Directions for this task
Each line of the entries, from the first to the line containing "This screenshot has width=870, height=480.", is to be transcribed exactly as it stands; include no other lines.

*** Material for this task ***

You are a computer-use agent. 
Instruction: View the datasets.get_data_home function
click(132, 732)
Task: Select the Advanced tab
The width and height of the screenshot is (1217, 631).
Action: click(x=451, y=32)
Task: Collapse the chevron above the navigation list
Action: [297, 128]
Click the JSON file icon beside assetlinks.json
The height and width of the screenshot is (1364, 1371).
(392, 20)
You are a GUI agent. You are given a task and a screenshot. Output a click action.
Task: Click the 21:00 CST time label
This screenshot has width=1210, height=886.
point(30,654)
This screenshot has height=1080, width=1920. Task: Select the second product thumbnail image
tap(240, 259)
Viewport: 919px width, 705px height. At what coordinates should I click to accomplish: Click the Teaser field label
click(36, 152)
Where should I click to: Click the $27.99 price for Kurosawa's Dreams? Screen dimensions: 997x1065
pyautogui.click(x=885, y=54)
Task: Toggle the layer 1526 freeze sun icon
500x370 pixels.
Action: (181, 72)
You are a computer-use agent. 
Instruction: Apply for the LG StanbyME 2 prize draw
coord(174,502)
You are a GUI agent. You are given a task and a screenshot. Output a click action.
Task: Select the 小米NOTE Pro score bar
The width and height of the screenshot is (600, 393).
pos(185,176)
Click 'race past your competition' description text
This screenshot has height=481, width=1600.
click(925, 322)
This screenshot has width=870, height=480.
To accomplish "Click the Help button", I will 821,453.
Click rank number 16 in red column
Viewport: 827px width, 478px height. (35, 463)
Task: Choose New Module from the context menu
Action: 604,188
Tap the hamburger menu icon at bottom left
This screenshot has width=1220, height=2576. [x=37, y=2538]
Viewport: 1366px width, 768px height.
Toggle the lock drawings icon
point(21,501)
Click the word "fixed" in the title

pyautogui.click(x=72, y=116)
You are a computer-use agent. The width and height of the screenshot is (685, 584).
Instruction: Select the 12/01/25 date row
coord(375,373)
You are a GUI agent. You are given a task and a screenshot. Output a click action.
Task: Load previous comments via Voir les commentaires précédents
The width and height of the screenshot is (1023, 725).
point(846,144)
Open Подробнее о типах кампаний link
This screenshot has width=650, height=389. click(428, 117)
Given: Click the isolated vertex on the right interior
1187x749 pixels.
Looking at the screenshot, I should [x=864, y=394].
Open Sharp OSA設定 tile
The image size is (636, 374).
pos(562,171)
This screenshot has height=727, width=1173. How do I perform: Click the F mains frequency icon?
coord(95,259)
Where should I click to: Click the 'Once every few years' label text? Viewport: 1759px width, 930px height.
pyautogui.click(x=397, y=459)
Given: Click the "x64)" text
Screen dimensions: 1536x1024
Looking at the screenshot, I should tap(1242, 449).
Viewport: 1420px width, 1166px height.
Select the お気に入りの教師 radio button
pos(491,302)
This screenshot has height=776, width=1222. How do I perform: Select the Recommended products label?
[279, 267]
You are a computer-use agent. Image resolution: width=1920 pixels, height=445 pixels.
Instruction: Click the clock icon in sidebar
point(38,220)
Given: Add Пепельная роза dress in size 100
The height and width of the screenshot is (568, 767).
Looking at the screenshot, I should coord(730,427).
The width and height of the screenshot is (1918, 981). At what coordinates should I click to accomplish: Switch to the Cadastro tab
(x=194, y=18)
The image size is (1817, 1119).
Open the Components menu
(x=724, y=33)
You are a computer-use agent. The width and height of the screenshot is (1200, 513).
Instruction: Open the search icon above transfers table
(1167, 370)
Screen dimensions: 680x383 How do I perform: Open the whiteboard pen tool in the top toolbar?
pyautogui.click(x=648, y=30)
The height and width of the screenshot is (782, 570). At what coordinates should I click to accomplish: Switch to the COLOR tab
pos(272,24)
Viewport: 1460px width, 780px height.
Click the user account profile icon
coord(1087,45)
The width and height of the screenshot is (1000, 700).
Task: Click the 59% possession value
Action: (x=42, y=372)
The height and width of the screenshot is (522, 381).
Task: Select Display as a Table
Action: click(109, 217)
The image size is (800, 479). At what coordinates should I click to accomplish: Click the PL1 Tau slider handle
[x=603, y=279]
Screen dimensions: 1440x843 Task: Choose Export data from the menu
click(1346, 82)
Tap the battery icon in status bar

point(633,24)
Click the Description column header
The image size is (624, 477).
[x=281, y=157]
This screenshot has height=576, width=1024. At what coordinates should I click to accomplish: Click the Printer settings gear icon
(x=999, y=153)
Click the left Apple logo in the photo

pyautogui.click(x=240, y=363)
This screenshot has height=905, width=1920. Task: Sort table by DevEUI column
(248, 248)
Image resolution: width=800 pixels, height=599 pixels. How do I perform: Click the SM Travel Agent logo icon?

*** End of Material for this task ***

Final answer
You are a computer-use agent. 
Instruction: View the datasets.get_data_home function
click(132, 732)
Task: Select the Advanced tab
The width and height of the screenshot is (1217, 631).
Action: click(x=451, y=32)
Task: Collapse the chevron above the navigation list
Action: [297, 128]
Click the JSON file icon beside assetlinks.json
The height and width of the screenshot is (1364, 1371).
(392, 20)
You are a GUI agent. You are given a task and a screenshot. Output a click action.
Task: Click the 21:00 CST time label
This screenshot has width=1210, height=886.
point(30,654)
This screenshot has height=1080, width=1920. Task: Select the second product thumbnail image
tap(240, 259)
Viewport: 919px width, 705px height. At what coordinates should I click to accomplish: Click the Teaser field label
click(36, 152)
Where should I click to: Click the $27.99 price for Kurosawa's Dreams? Screen dimensions: 997x1065
pyautogui.click(x=885, y=54)
Task: Toggle the layer 1526 freeze sun icon
500x370 pixels.
Action: (181, 72)
You are a computer-use agent. 
Instruction: Apply for the LG StanbyME 2 prize draw
coord(174,502)
You are a GUI agent. You are given a task and a screenshot. Output a click action.
Task: Select the 小米NOTE Pro score bar
The width and height of the screenshot is (600, 393).
pos(185,176)
Click 'race past your competition' description text
This screenshot has height=481, width=1600.
click(925, 322)
This screenshot has width=870, height=480.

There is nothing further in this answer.